## Extracted material

────

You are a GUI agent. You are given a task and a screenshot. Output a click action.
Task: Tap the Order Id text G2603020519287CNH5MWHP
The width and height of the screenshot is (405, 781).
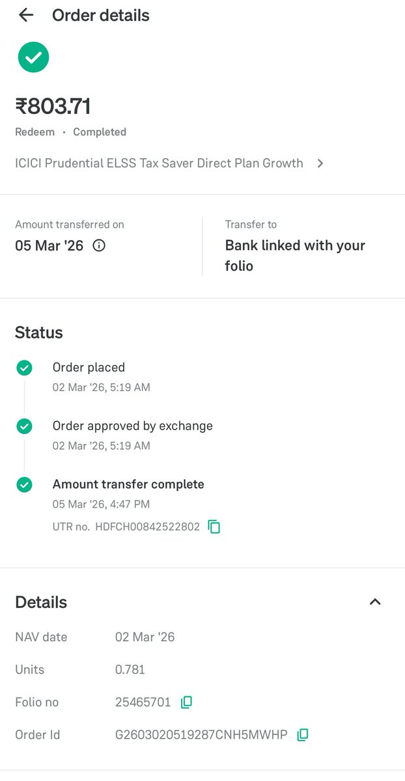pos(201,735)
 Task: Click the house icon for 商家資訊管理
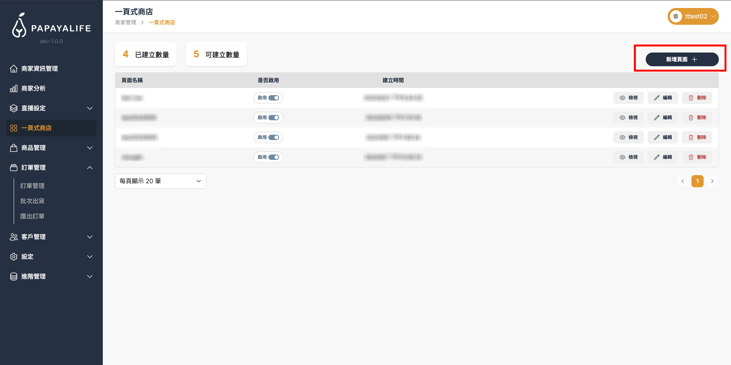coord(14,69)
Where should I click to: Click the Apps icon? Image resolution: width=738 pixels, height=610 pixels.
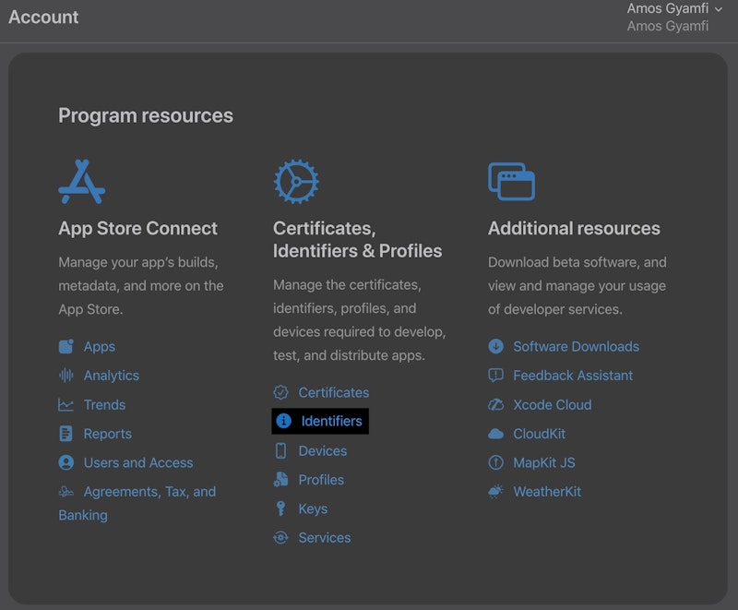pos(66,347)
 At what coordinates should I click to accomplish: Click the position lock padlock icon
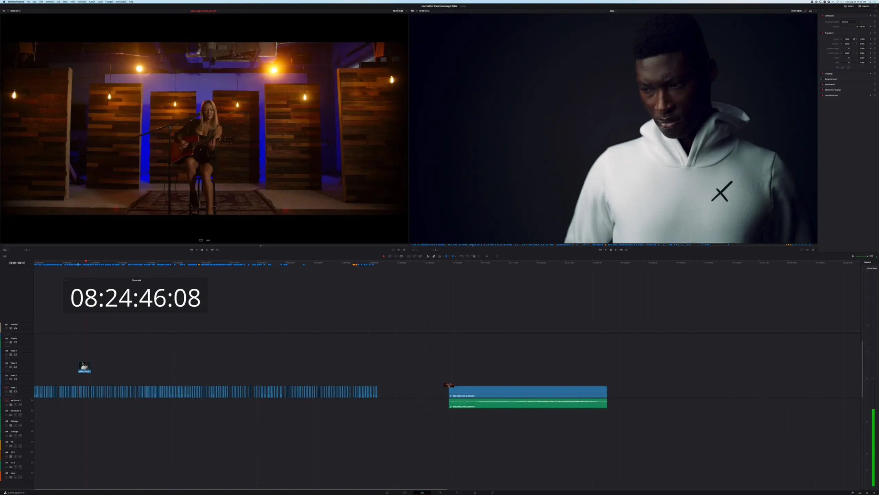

────

## Exercise prompt
Update the lines from the one containing "Task: Click the house icon for 商家資訊管理" through the end of the records so that "icon" becomes "symbol" throughout, with everything else left unchanged. Omit the pictures from your answer.

## Solution
 Task: Click the house symbol for 商家資訊管理
coord(14,69)
Where should I click to: Click the Apps symbol? Image resolution: width=738 pixels, height=610 pixels.
pos(66,347)
 At what coordinates should I click to accomplish: Click the position lock padlock symbol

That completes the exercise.